Yarn bombing, or knitted and crocheted graffiti, is a relatively new phenomenon, but in the last couple of years it has cropped up in most major Canadian cities. Taking the form of tree sweaters, parking meter cozies, and even knit shoes tossed over power lines, these acts of rebellion inspire both delight and a surprising level of vitriol in the communities where they appear.
I've noticed that yarn graffiti tends to attract a different sort of criticism than the spray-paint variety. Rarely does anyone complain that it's an eyesore, but many are quick to proclaim the uselessness of knitting a cozy for a parking meter when one could be knitting a hat for the homeless instead. It's funny, though, because I've never heard anyone suggest that an artist painting a public mural should be sprucing up houses for Habitat for Humanity instead. Perhaps the criticism of yarn graffiti stems from knitting being seen strictly as a craft -- meant to create functional, useful objects -- rather than a means of creating art.
Yarn Bombing: The Art of Crochet and Knit Graffiti is a new book by Mandy Moore (no, not that Mandy Moore) and Leanne Prain. It calls itself "the definitive guidebook to covert textile street art" and the description is apt, and not just because it is the only guidebook on the topic. Moore and Prain trace the concept back to a group of Houston-area knitters collectively known as Knitta, who in 2005 started tagging local door handles and car antennae with knitted cozies. Since then, yarn bombing has shown up all over the world, with examples beautifully photographed and documented for the book.

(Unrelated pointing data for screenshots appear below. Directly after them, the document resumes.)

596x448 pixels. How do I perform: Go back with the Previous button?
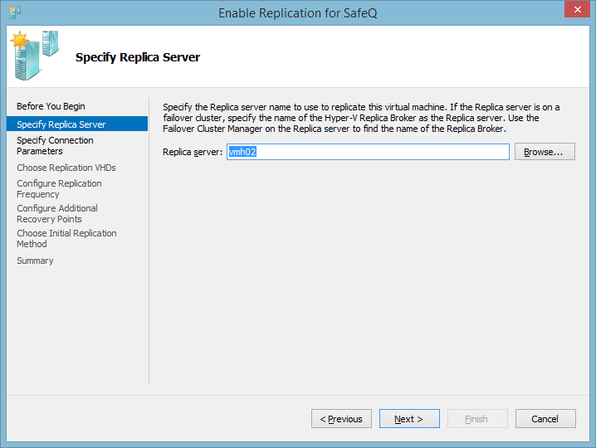341,419
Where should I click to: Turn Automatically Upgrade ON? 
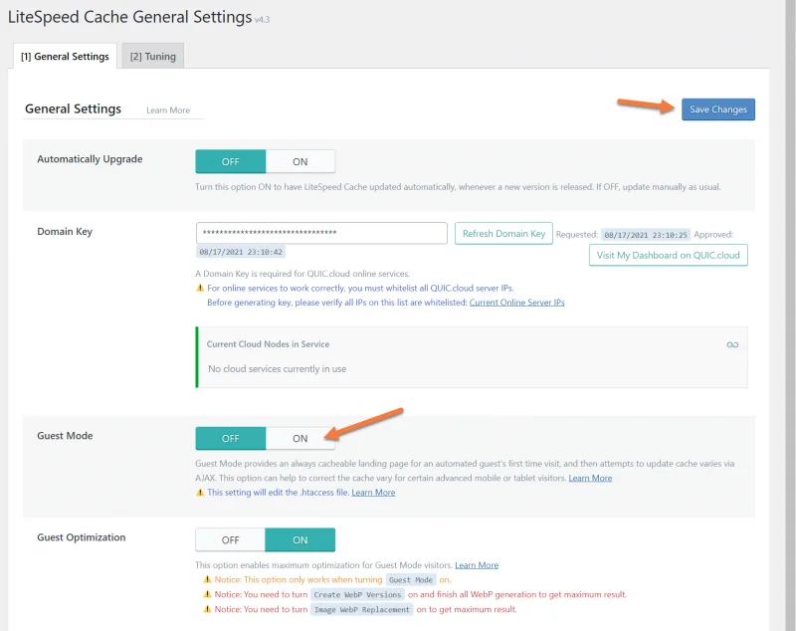pyautogui.click(x=299, y=161)
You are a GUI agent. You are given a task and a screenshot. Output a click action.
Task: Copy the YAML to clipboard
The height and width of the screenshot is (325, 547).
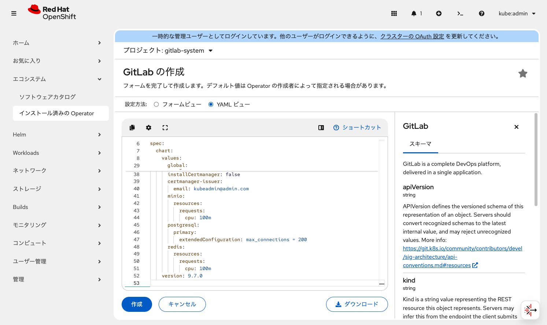(132, 127)
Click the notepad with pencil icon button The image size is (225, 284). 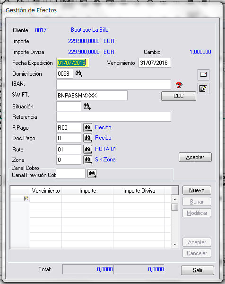click(203, 89)
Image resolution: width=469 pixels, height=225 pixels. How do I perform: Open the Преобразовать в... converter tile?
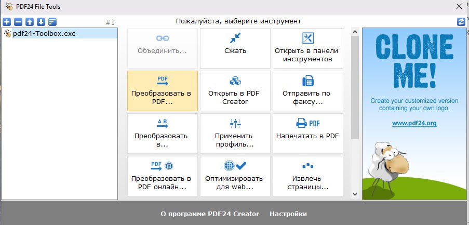pos(163,134)
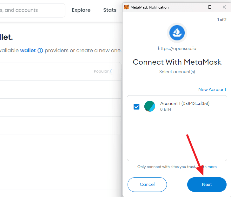Click the New Account link

tap(212, 89)
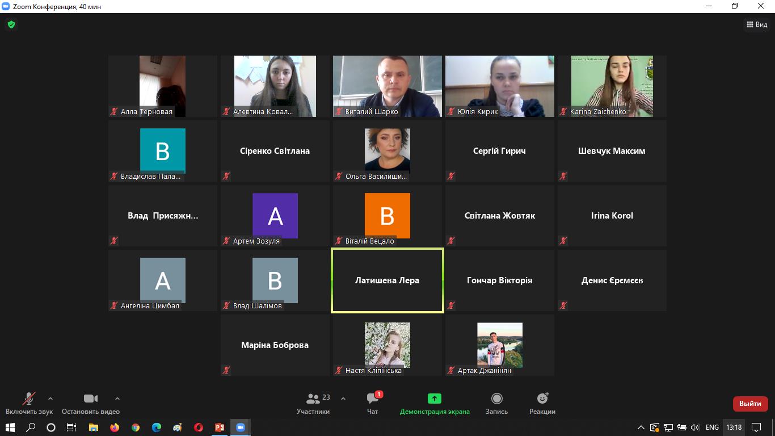Open the Участники list
This screenshot has width=775, height=436.
[313, 403]
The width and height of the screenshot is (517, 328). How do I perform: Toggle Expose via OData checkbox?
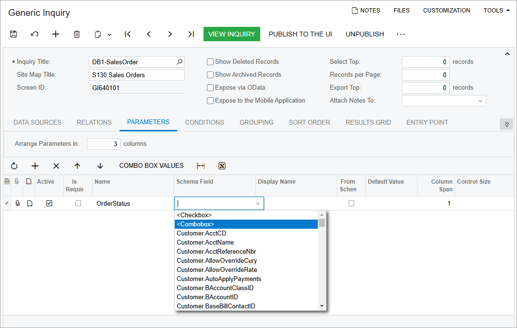210,88

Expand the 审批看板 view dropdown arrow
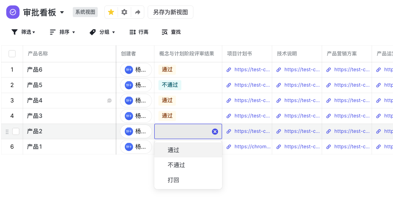[x=62, y=12]
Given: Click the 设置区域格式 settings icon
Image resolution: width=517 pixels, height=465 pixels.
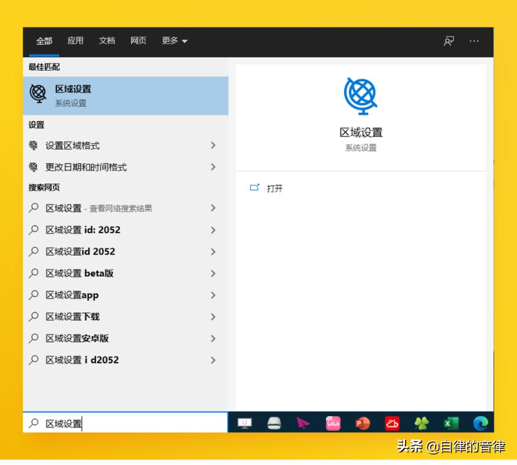Looking at the screenshot, I should tap(34, 146).
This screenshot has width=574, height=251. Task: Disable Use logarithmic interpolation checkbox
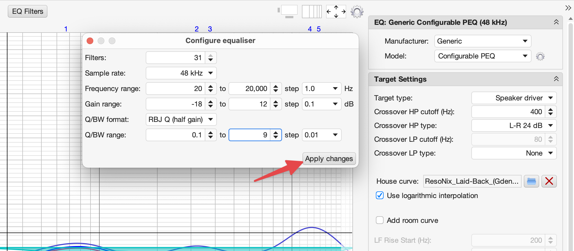click(x=380, y=196)

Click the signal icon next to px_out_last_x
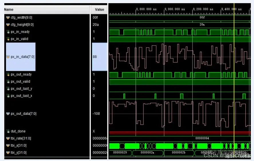point(8,96)
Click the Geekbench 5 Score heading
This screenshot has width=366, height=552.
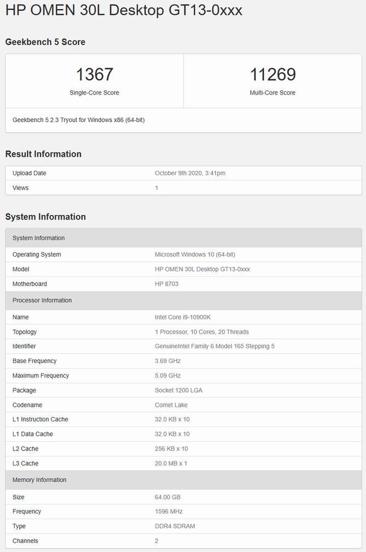[x=45, y=42]
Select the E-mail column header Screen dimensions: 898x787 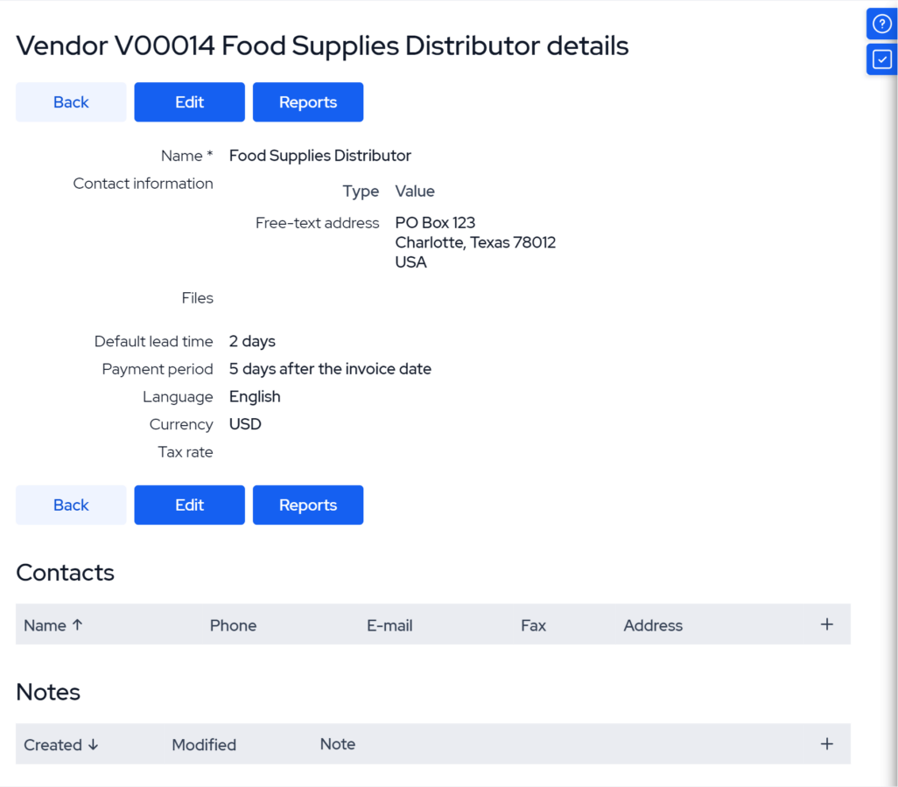tap(389, 626)
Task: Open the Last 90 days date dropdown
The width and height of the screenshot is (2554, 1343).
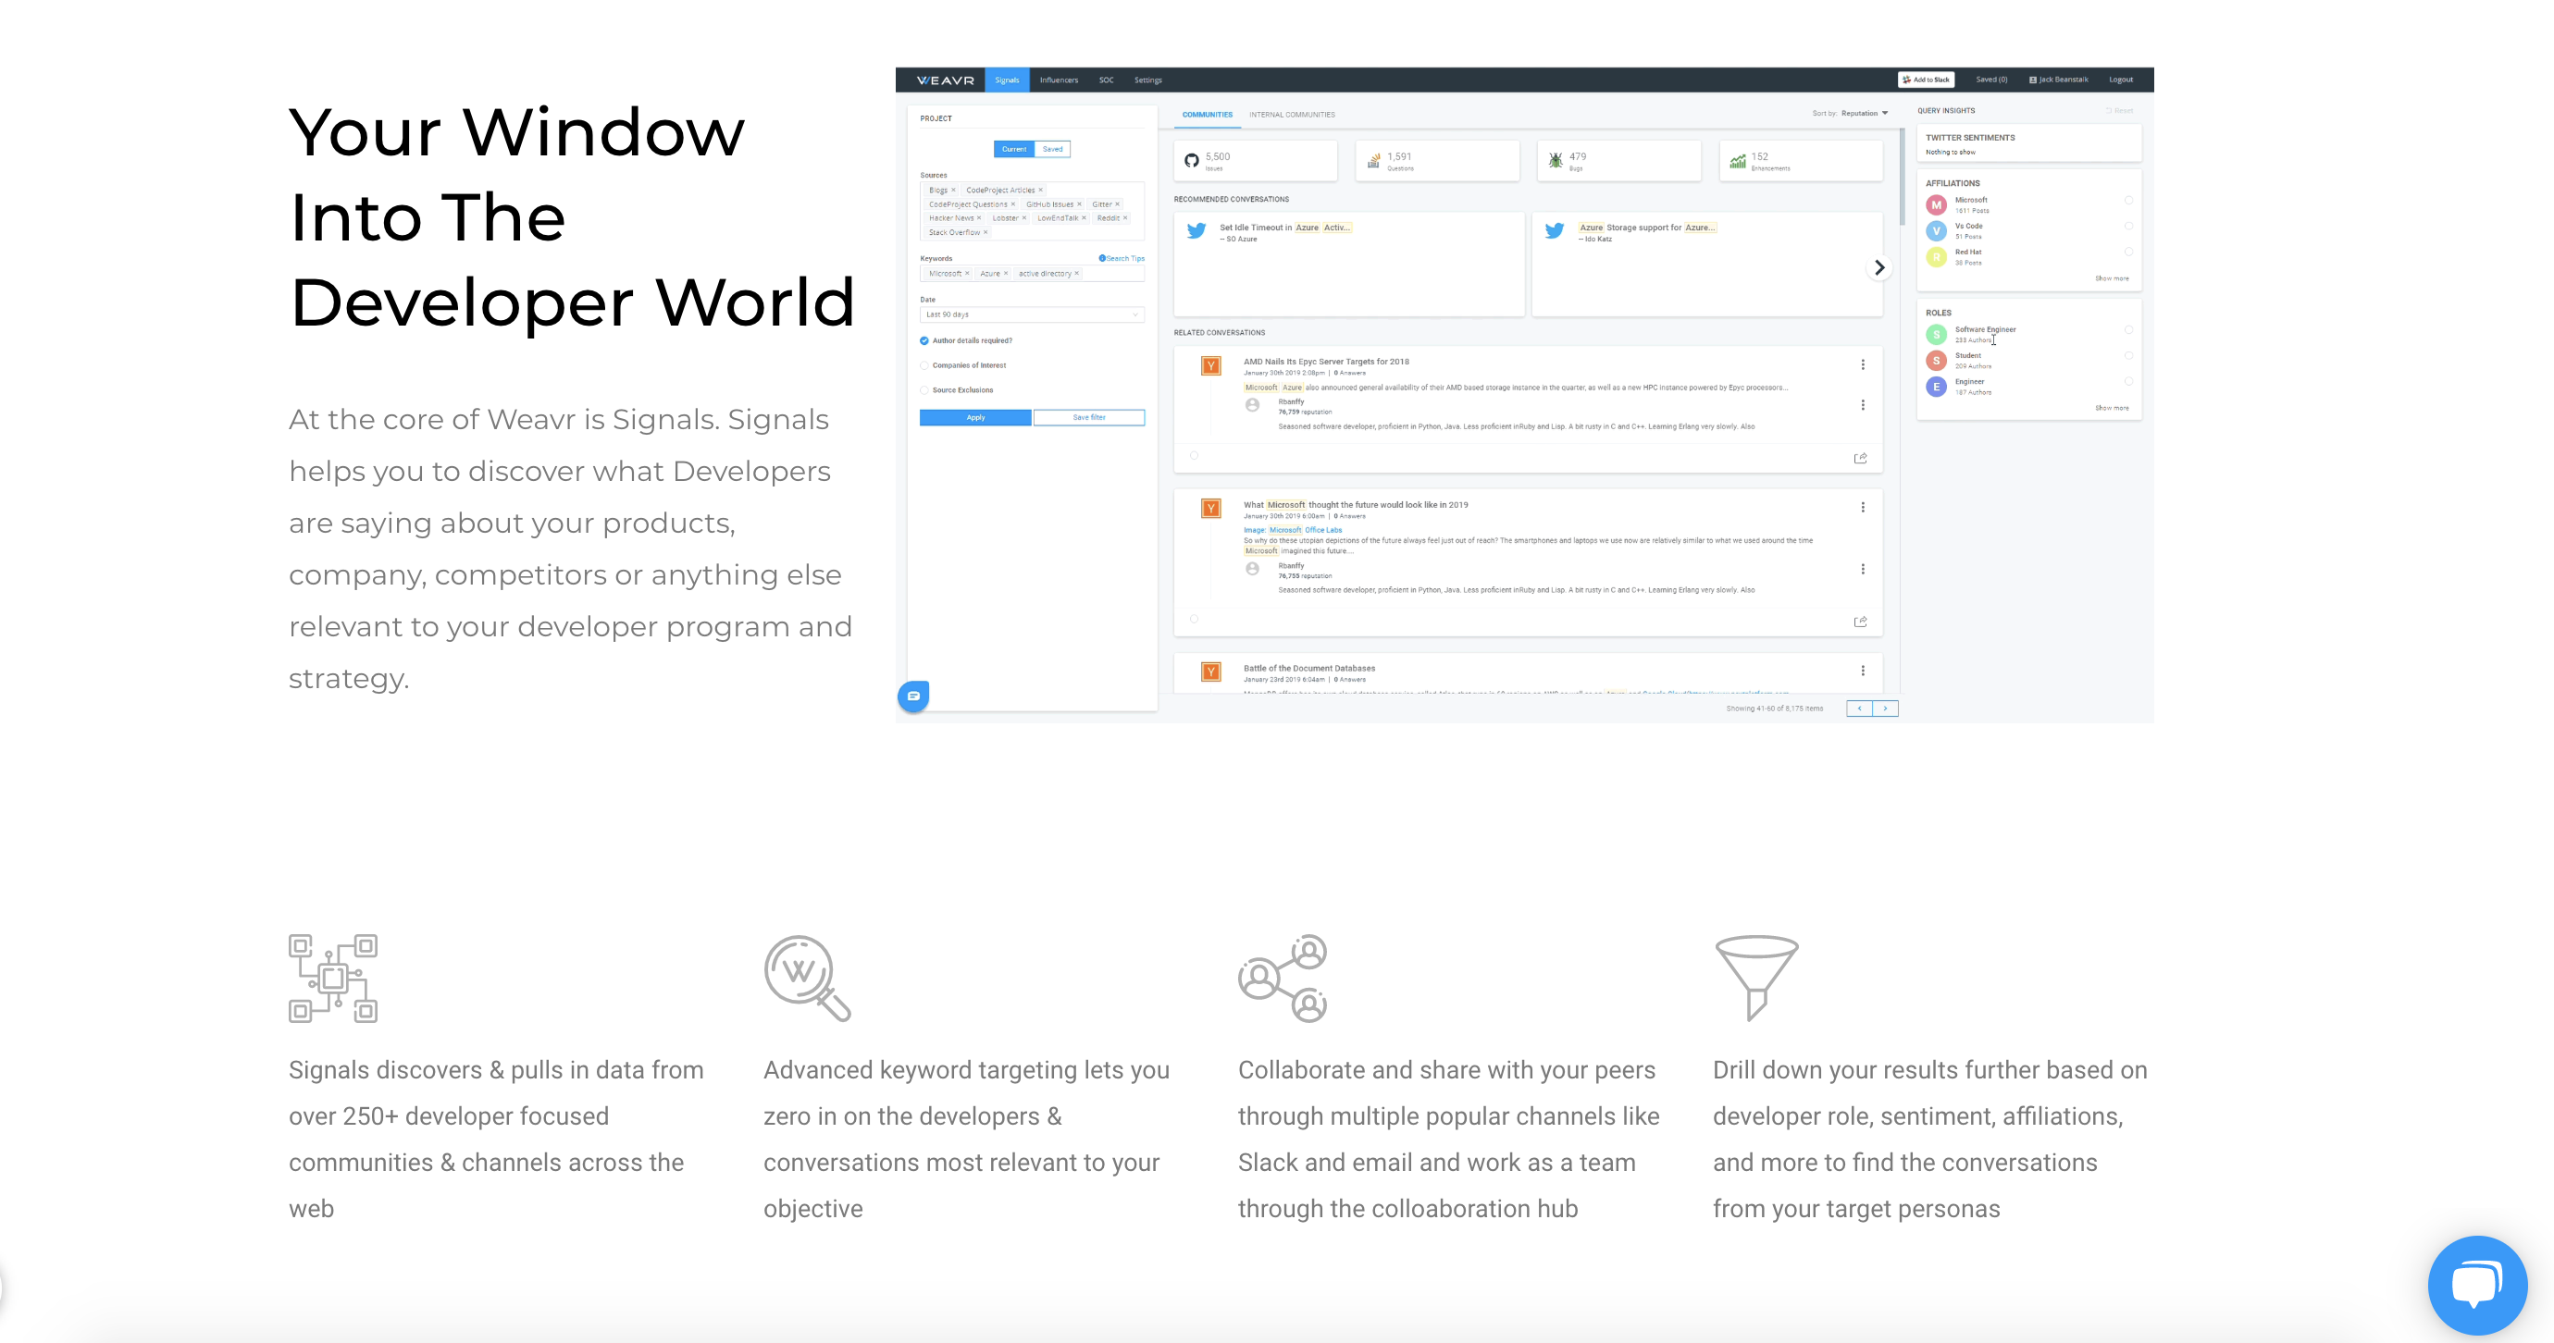Action: pos(1031,314)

Yarn Bombing is not just a history of the movement, but a how-to guide for aspiring yarn bombers themselves, with sections on everything from how to correctly size your knitted tags for the best fit on a specific target, to meeting other people with the same interest in yarn graffiti. The section on choosing your own yarn bombing moniker may seem a little silly to some, but the guidelines on what to do if you get caught tagging are a nice touch. The authors go beyond yarn bombing in the final chapter, showcasing art installations in the same spirit. Some of these impressive works include a full-size tank completely covered by a crocheted cozy, and a giant knitted hare sprawled in the Italian countryside as if dropped there from a plane.
Knitters tend to be a demanding audience. As fascinating as a book on the history of knitting, or knitting as art, may be, knitters are unlikely to give it more than a passing glance if it doesn't contain at least a few patterns. This fact wasn't lost on Moore (an editor of the successful online knitting magazine and pattern source knitty.com) and Prain. Interspersed among the interviews with noteworthy yarn bombers and tips for successful tagging are over a dozen knitting and a few crochet patterns. Most of the patterns are directly related to the topic of the book, such as tree sweaters and yarn mushrooms for "planting." There are, however, a few garments and accessories as well, including a very simple but well-designed sweater by Moore.
Most knitters who pick up the book won't be disappointed, even if they don't intend to wage a full-scale yarn bombing campaign in their own neighbourhood. Yarn Bombing is a good reminder that craft, yarn-based or otherwise, is as legitimate a form of expression as any other medium.